__Exercise description__
Produce as output only the lines below starting at the line with "Where should I click to: Click the dashboard" and continuing through the line with "Task: Tap the green ribbon bow icon", each one exactly as written.

Recorded information below:

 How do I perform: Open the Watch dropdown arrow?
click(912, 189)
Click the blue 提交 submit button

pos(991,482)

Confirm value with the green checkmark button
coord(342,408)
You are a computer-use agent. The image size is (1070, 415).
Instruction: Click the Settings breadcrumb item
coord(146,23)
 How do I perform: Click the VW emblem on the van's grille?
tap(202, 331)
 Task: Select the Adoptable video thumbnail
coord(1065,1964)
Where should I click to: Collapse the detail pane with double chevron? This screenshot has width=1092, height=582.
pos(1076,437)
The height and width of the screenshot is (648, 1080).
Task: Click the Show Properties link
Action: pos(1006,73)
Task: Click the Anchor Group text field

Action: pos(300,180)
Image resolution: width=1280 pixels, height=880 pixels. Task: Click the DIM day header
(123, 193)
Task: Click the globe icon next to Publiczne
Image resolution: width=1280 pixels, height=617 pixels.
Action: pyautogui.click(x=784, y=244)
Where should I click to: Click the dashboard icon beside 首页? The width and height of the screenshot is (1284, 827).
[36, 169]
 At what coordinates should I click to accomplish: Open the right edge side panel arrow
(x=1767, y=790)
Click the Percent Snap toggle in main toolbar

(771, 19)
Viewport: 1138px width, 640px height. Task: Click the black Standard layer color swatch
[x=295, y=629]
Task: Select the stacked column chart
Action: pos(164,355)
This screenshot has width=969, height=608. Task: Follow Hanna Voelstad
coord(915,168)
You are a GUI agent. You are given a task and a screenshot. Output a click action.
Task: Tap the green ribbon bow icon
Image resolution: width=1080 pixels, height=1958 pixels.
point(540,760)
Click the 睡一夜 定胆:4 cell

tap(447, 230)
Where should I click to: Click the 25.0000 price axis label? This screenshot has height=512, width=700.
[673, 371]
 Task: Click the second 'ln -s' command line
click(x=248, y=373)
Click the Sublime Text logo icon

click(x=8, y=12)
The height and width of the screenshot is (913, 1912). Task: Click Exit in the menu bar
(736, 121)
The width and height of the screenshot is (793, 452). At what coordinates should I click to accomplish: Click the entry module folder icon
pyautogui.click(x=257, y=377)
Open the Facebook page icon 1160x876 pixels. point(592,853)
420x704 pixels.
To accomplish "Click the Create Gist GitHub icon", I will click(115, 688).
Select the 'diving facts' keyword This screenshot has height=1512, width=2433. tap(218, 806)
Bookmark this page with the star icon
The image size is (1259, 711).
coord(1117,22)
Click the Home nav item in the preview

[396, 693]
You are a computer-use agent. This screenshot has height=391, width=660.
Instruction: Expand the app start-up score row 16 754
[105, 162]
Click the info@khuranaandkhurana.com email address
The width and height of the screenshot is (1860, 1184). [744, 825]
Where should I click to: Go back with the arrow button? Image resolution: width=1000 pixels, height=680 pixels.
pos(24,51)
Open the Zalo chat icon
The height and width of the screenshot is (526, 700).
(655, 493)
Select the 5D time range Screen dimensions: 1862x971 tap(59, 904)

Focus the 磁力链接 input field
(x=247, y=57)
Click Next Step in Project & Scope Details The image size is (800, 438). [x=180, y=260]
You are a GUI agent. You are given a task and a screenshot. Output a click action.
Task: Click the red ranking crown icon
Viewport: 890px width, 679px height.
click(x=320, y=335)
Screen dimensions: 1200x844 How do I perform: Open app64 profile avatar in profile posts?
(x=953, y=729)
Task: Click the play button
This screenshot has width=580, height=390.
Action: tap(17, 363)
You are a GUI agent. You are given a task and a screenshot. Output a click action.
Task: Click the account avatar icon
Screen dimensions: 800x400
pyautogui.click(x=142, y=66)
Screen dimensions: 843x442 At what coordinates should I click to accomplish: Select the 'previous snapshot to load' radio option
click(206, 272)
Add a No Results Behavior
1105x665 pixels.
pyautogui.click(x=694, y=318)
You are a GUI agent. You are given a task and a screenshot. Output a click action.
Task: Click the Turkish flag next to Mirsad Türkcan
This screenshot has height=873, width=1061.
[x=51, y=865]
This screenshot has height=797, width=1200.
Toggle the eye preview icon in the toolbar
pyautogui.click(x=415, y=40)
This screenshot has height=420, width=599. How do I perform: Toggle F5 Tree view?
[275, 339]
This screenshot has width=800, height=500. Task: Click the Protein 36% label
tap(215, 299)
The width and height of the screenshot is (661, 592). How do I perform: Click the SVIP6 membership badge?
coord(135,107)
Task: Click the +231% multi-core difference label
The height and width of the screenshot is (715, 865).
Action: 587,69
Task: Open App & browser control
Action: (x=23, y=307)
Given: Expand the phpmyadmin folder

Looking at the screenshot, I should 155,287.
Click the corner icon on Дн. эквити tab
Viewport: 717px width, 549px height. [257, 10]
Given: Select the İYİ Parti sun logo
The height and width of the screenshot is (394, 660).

End of Recorded information.

__Problem solution__
Where should I click to: Click the dashboard icon beside 首页? The width and height of the screenshot is (1284, 827).
[36, 169]
 At what coordinates should I click to accomplish: Open the right edge side panel arrow
(x=1767, y=790)
Click the Percent Snap toggle in main toolbar

(771, 19)
Viewport: 1138px width, 640px height. Task: Click the black Standard layer color swatch
[x=295, y=629]
Task: Select the stacked column chart
Action: pos(164,355)
This screenshot has width=969, height=608. Task: Follow Hanna Voelstad
coord(915,168)
You are a GUI agent. You are given a task and a screenshot. Output a click action.
Task: Tap the green ribbon bow icon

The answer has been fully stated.